The Ghostly Grammar Boy - to be published September 2013

Monday, 20 May 2013

Politeness manuals

When I was in high school, I worked as a checkout assistant at the local supermarket. During the induction program, the trainers spent most of the time trying to convince us we shouldn’t steal. When I finally started working at the checkout, I didn’t have a clue what to say to customers. My greetings would vary wildly between a sullen glare and a bright “Thank you, have a nice day”, depending on how I was feeling. All I knew was I shouldn’t steal anything.

Supermarkets in Japan take a more thorough approach to customer service. The checkout assistants receive a politeness manual telling them exactly what they should say to customers. And it’s not just the checkout chicks who follow them. The professional pushers at train stations follow politeness manuals too. I didn’t know there could be a polite way to push someone’s body parts into a crowded train, but it seems that there is.

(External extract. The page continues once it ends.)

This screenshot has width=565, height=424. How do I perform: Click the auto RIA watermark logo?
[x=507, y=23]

Last week I think I discovered a sort of politeness manual for the general public. I was at the movies and before the movie started they played an ad telling us a list of rules. It was the usual things like “Turn off your mobile phone” and “Don’t talk during the movie”, but then they added “No kicking.” I started laughing but stopped when I realised no one else thought it was funny. It seems that the people in the movie theatre that day took obvious etiquette advice better than Aussies generally do. An example of this was last year when Queensland Rail tried to run an etiquette campaign - their posters became internet memes and were mocked all over the world.

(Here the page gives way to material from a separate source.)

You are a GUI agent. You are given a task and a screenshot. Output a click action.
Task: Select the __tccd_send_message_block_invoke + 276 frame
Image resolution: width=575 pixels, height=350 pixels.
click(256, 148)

The original Queensland Rail ettiquette poster

One of the many subsequent memes.
Perhaps it’s a good thing that my supermarket didn’t have a politeness manual.

My short story The Busybody of Lindfield was inspired by my time working at the supermarket.

Sunday, 19 May 2013

Help me choose a cover for The Ghostly Grammar Boy

The Ghostly Grammar Boy is in the final stages of preparation for it's release in August! Help me choose a cover design from the finalists by voting here.

Monday, 13 May 2013

Top three places you don't expect to see Japanese

Even though I’m in Japan, there are some places I never expected to hear or see Japanese. These are my top three most surprising places.

(1) Graffiti
Trying to memorise the 2000 kanji characters required to read basic Japanese is a major headache for me. So when I see kanji casually scrawled as graffiti I am always surprised. I'm also a little jealous.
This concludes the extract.